July 11, 1993|ROBERT J. LOPEZ

In hopes of moving more welfare recipients to private-sector payrolls, the state will institute welfare reforms in September that provide money for child care and reward parents who work.

"You can honestly say, for the first time in years, we have made work pay," said Amy Albright, a spokeswoman for the state Department of Social Services.

Making work pay is one of the principles guiding a White House task force charged with reforming welfare. The group is expected to forward recommendations to Preisdent Clinton later this year for a national revamping of the welfare system, a task force spokesman said.

A single mother on AFDC with two children--the typical welfare case--will be able to keep her full AFDC earnings if she takes a minimum-wage job. That will allow her to earn $1,111 a month, or $296 more than she would make by just receiving welfare, Albright said.

AFDC, or Aid to Families with Dependent Children, pays a monthly allotment based on the number of children.

That same woman, Albright said, will be able to keep her AFDC grant indefinitely while she earns the minimum wage in the hope that she eventually will get a better-paying job and break free of welfare.

Generally, a mother of two who works full time at minimum wage would have her AFDC grant reduced by about $200 after four months.

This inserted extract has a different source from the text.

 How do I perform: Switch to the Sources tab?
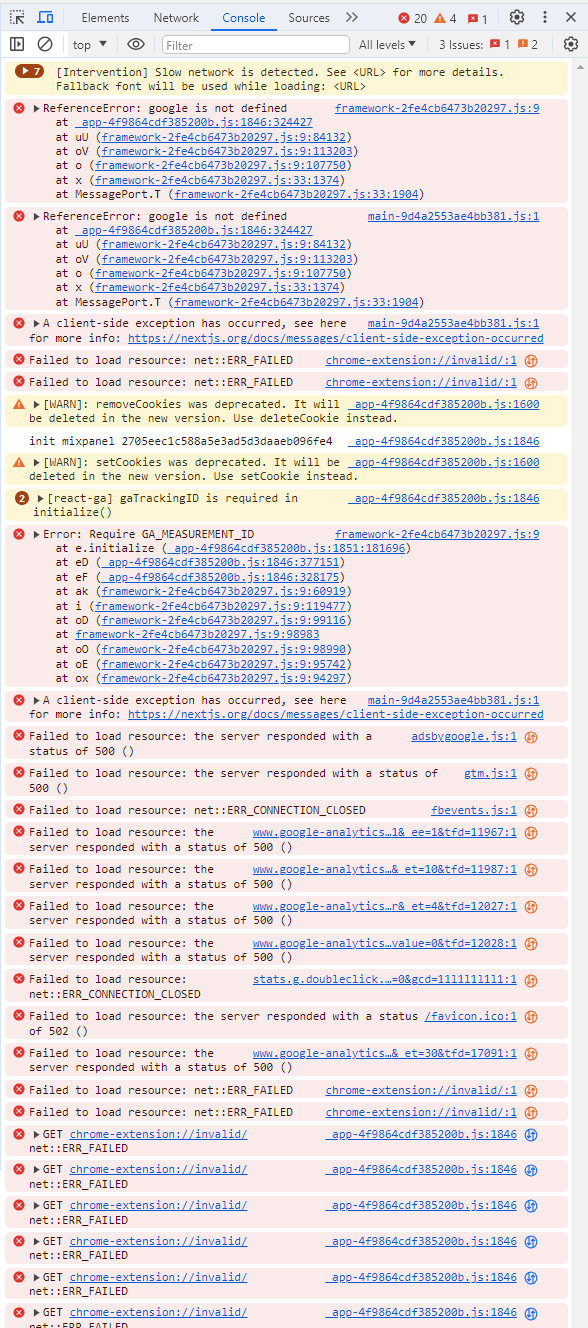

Beginning in September, a mother of two will also be able to receive from about $325 to $750 a month for child care--one of the hurdles that keep many from working.

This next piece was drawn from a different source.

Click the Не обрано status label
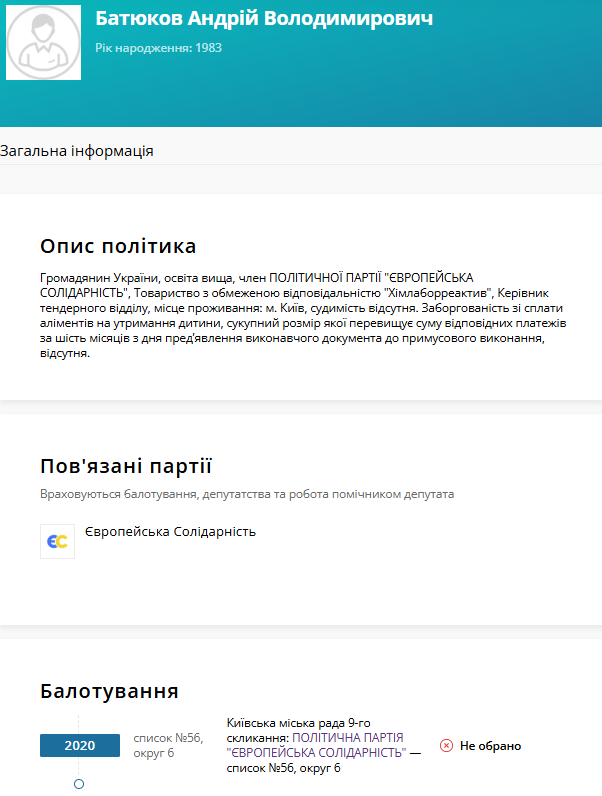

There are also new incentives of $100 a month for teen-age mothers to stay in high school and $500 a month if they graduate.

And the state's Greater Avenues to Independence program, which provides job training and counseling to welfare recipients, will be beefed up by an additional $41 million. That will provide training for an additional 47,000 people, Albright said.

The new programs will be funded with $62 million that will come from a 2.7% across-the-board cut in AFDC benefits. An additional $14 million is expected to be generated from expanded efforts to crack down on welfare fraud, Albright said.

Critics are skeptical.

Clare Pastore, a staff attorney with the Western Center on Law and Poverty, criticized the 2.7% cut as excessive. She said additional money for job training is just a fraction of what is needed to put many people back to work. For example, she said, the Greater Avenues to Independence program already turns nine out of 10 people away.

"There's no secret about what we need. It's just going to take the appropriate resources," Pastore said.

Others warn that the incentives will do little to motivate people who use welfare money to buy drugs and alcohol, or women who keep having children to get a bigger check. Said Ana Lopez, 37, a Jordan Downs resident who has been on welfare for 14 years: "We have a problem with a lot of parents who are not responsible."